EXTRACTED INFORMATION START

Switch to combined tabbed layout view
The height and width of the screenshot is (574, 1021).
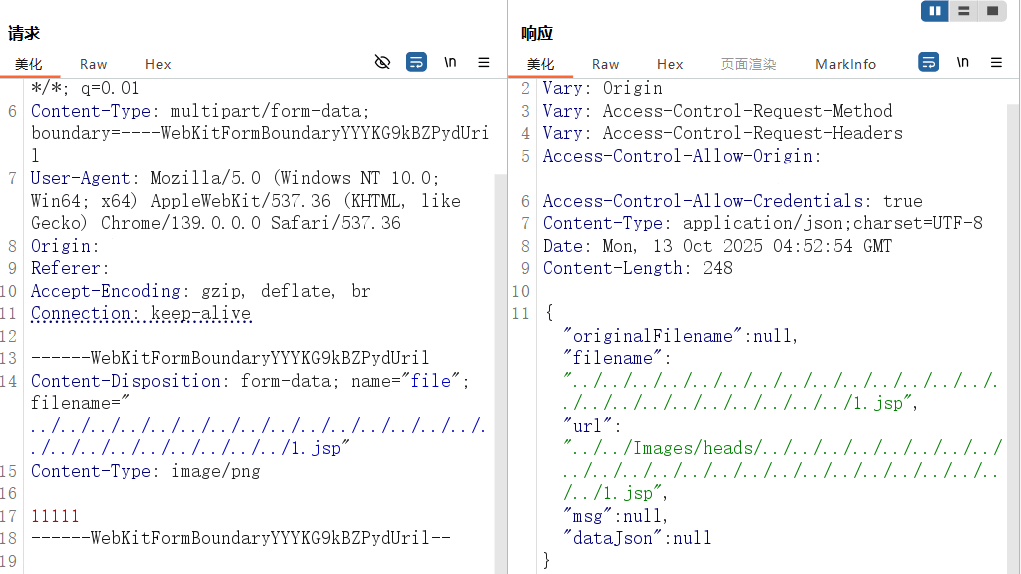992,11
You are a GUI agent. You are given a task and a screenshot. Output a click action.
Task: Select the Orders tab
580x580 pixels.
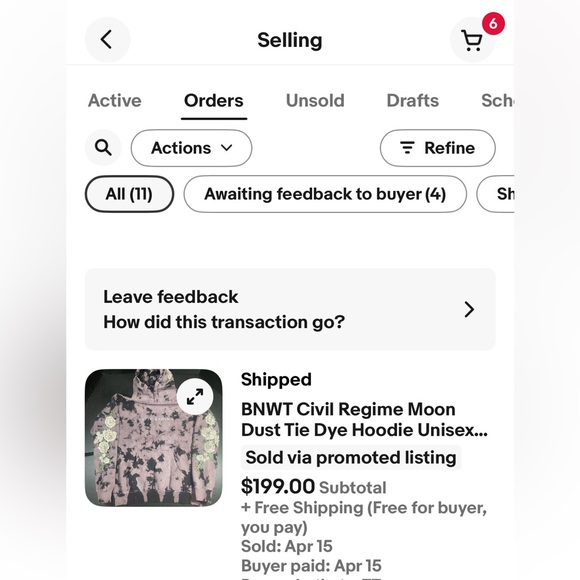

EXTRACTED INFORMATION END

TASK INSTRUCTIONS ▸
Restate the data above word for word. Do not include the images.

PROBLEM SOLUTION ▸
Switch to combined tabbed layout view
The height and width of the screenshot is (574, 1021).
992,11
You are a GUI agent. You are given a task and a screenshot. Output a click action.
Task: Select the Orders tab
580x580 pixels.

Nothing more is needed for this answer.